At the controls of his single-engine, six-seat Beechcraft Bonanza A36TC with three passengers onboard, Steve Wozniak could feel the plane climbing too abruptly. Something was seriously wrong.
The aircraft stalled, plunged and crashed through two fences into the car park of a skating rink in Cupertino, California. Everyone survived the Feb. 7, 1981, crash—including his fiancée, Candice Clark—but Wozniak suffered facial and head injuries, as well as amnesia.
He eventually recovered, physically and mentally. But the accident caused the Apple cofounder to re-examine his life, just two months after Apple’s initial public offering earned him a $116 million stake.
His leave of absence was fatefully timed; Wozniak reportedly was not happy with the company’s direction. He returned to Apple but eventually left again.
“Woz” didn’t rest on his money and fame. In 1983, he sponsored the first three U.S.-U.S.S.R. space bridges. In 1985, he founded CL 9 to build the first programmable remote control. He also received the National Medal of Technology from President Ronald Reagan with his Apple cofounder, Steve Jobs.

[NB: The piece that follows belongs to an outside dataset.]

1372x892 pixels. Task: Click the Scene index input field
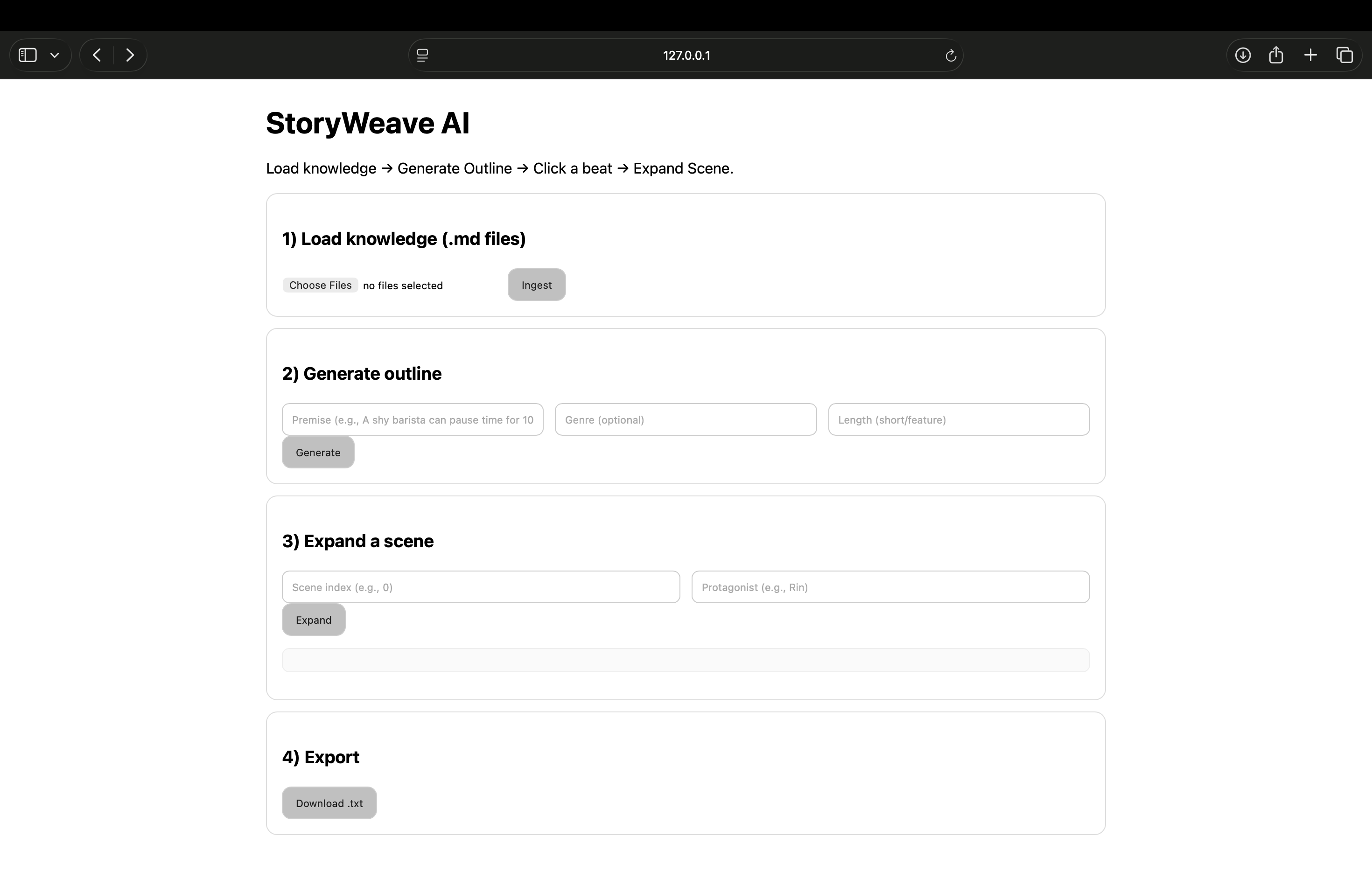(480, 587)
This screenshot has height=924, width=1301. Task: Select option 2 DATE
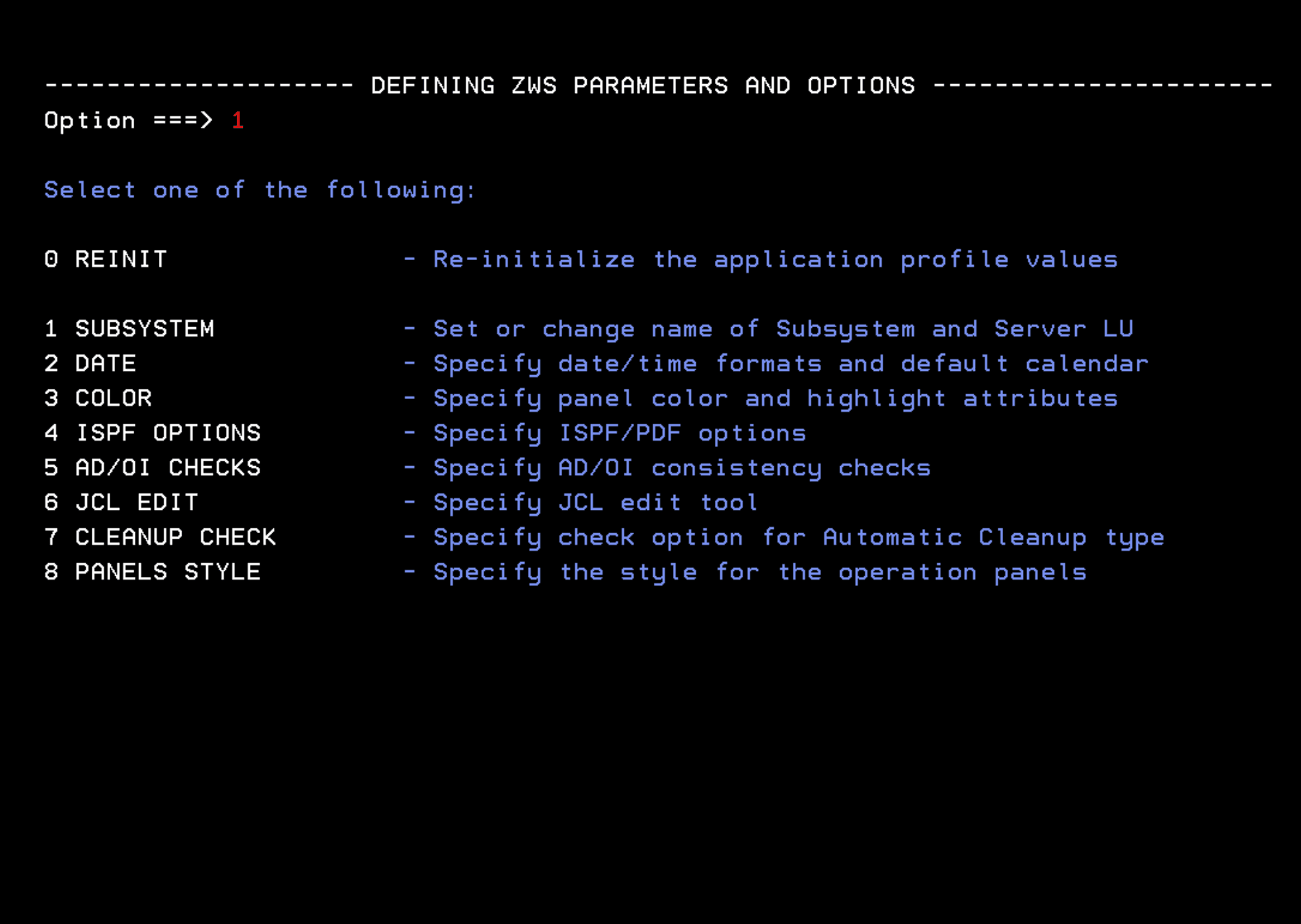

During the next decade, Wozniak received his European Energy Certificate System Bachelor of Science degree at UC-Berkeley; helped found the Electronic Frontier Foundation (EFF), and sponsored computers for schools in the USSR through a U.S.-U.S.S.R. initiative.
And by 1995, fifth-grade math students at a Santa Cruz, California, elementary school were getting the lessons of a lifetime—an inspirational success story in the spirit of the USPTO’s annual National Summer Teacher Institute on innovation, STEM and intellectual property to be held this July 25-29.
Wozniak taught at a school where his daughter, Sara, was enrolled. According to an account from a former student on macobserver.com, “He bought the class computers, pulled apart floppy drives to show them what each part did, and spoiled them with McDonald’s Happy Meals.”
Wozniak was the main tech muscle behind the invention for which he is best known: the first true personal computer. He and Jobs built their first machines in the Jobs family garage in 1976.
The following year, Wozniak and Jobs introduced the Apple II, featuring color graphics and with electronics housed inside a plastic case. Programmers began creating applications for the Apple II, the first mass-marketed personal computer.
A 2000 inductee into the National Inventors Hall of Fame who holds four U.S. patents, Wozniak is a lifelong prankster, a Segway polo player, appeared as himself on TV’s “The Big Bang Theory”—and even competed on “Dancing With the Stars” in 2009, where he danced “The Worm.” Unrehearsed, of course.
“I’m so proud to be known for that,” the unassuming multimillionaire said during a March 2022 podcast, “Steve-O’s Wild Ride!” Few in the world have been brilliant and bold enough to launch the kinds of wild rides that Wozniak has.